REQUIRED TASK =>
Rewrite every line of the records below as a Markdown table with two columns, Row and Line, where Row holds a running number and Line holds the line itself. Skip any blank lines.

Records from a data collection
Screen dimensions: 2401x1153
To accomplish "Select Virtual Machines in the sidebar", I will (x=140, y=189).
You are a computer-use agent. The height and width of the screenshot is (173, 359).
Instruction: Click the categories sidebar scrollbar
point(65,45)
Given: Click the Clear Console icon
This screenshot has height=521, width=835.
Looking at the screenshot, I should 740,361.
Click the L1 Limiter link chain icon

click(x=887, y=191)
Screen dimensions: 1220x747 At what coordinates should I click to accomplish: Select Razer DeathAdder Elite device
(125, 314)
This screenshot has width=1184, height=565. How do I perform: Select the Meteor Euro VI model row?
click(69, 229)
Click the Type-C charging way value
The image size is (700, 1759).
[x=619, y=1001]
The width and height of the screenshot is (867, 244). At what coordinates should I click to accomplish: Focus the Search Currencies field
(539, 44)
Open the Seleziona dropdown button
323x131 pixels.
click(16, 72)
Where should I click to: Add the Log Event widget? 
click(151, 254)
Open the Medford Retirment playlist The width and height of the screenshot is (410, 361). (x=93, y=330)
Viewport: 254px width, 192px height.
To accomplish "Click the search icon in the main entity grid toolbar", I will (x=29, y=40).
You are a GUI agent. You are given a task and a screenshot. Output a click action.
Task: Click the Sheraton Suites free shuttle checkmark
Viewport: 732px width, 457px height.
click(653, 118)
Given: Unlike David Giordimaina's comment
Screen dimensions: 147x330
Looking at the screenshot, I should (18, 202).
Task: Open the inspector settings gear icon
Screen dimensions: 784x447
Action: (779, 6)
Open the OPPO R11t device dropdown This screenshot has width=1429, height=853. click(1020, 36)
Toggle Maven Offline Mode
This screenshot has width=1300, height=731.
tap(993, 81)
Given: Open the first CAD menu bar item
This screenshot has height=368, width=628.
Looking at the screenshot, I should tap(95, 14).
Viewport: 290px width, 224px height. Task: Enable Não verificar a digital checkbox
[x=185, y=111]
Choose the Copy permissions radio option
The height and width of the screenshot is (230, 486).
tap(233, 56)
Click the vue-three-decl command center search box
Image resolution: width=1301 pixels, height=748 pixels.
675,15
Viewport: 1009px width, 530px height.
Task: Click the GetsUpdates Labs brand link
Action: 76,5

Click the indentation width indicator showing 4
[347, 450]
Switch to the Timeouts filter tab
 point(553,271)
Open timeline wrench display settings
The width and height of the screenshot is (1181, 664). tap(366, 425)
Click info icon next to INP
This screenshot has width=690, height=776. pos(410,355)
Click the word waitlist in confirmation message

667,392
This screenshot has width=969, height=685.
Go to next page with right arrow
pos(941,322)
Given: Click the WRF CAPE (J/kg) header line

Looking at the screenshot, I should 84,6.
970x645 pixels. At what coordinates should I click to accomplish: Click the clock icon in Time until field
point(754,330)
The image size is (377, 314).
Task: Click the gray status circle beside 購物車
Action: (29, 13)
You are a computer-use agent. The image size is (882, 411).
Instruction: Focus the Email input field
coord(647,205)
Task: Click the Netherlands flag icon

ANSWER FOR THIS EXERCISE =>
| Row | Line |
|---|---|
| 1 | Screen dimensions: 2401x1153 |
| 2 | To accomplish "Select Virtual Machines in the sidebar", I will (x=140, y=189). |
| 3 | You are a computer-use agent. The height and width of the screenshot is (173, 359). |
| 4 | Instruction: Click the categories sidebar scrollbar |
| 5 | point(65,45) |
| 6 | Given: Click the Clear Console icon |
| 7 | This screenshot has height=521, width=835. |
| 8 | Looking at the screenshot, I should 740,361. |
| 9 | Click the L1 Limiter link chain icon |
| 10 | click(x=887, y=191) |
| 11 | Screen dimensions: 1220x747 At what coordinates should I click to accomplish: Select Razer DeathAdder Elite device |
| 12 | (125, 314) |
| 13 | This screenshot has width=1184, height=565. How do I perform: Select the Meteor Euro VI model row? |
| 14 | click(69, 229) |
| 15 | Click the Type-C charging way value |
| 16 | The image size is (700, 1759). |
| 17 | [x=619, y=1001] |
| 18 | The width and height of the screenshot is (867, 244). At what coordinates should I click to accomplish: Focus the Search Currencies field |
| 19 | (539, 44) |
| 20 | Open the Seleziona dropdown button |
| 21 | 323x131 pixels. |
| 22 | click(16, 72) |
| 23 | Where should I click to: Add the Log Event widget?  |
| 24 | click(151, 254) |
| 25 | Open the Medford Retirment playlist The width and height of the screenshot is (410, 361). (x=93, y=330) |
| 26 | Viewport: 254px width, 192px height. |
| 27 | To accomplish "Click the search icon in the main entity grid toolbar", I will (x=29, y=40). |
| 28 | You are a GUI agent. You are given a task and a screenshot. Output a click action. |
| 29 | Task: Click the Sheraton Suites free shuttle checkmark |
| 30 | Viewport: 732px width, 457px height. |
| 31 | click(653, 118) |
| 32 | Given: Unlike David Giordimaina's comment |
| 33 | Screen dimensions: 147x330 |
| 34 | Looking at the screenshot, I should (18, 202). |
| 35 | Task: Open the inspector settings gear icon |
| 36 | Screen dimensions: 784x447 |
| 37 | Action: (779, 6) |
| 38 | Open the OPPO R11t device dropdown This screenshot has width=1429, height=853. click(1020, 36) |
| 39 | Toggle Maven Offline Mode |
| 40 | This screenshot has width=1300, height=731. |
| 41 | tap(993, 81) |
| 42 | Given: Open the first CAD menu bar item |
| 43 | This screenshot has height=368, width=628. |
| 44 | Looking at the screenshot, I should tap(95, 14). |
| 45 | Viewport: 290px width, 224px height. Task: Enable Não verificar a digital checkbox |
| 46 | [x=185, y=111] |
| 47 | Choose the Copy permissions radio option |
| 48 | The height and width of the screenshot is (230, 486). |
| 49 | tap(233, 56) |
| 50 | Click the vue-three-decl command center search box |
| 51 | Image resolution: width=1301 pixels, height=748 pixels. |
| 52 | 675,15 |
| 53 | Viewport: 1009px width, 530px height. |
| 54 | Task: Click the GetsUpdates Labs brand link |
| 55 | Action: 76,5 |
| 56 | Click the indentation width indicator showing 4 |
| 57 | [347, 450] |
| 58 | Switch to the Timeouts filter tab |
| 59 |  point(553,271) |
| 60 | Open timeline wrench display settings |
| 61 | The width and height of the screenshot is (1181, 664). tap(366, 425) |
| 62 | Click info icon next to INP |
| 63 | This screenshot has width=690, height=776. pos(410,355) |
| 64 | Click the word waitlist in confirmation message |
| 65 | 667,392 |
| 66 | This screenshot has width=969, height=685. |
| 67 | Go to next page with right arrow |
| 68 | pos(941,322) |
| 69 | Given: Click the WRF CAPE (J/kg) header line |
| 70 | Looking at the screenshot, I should 84,6. |
| 71 | 970x645 pixels. At what coordinates should I click to accomplish: Click the clock icon in Time until field |
| 72 | point(754,330) |
| 73 | The image size is (377, 314). |
| 74 | Task: Click the gray status circle beside 購物車 |
| 75 | Action: (29, 13) |
| 76 | You are a computer-use agent. The image size is (882, 411). |
| 77 | Instruction: Focus the Email input field |
| 78 | coord(647,205) |
| 79 | Task: Click the Netherlands flag icon |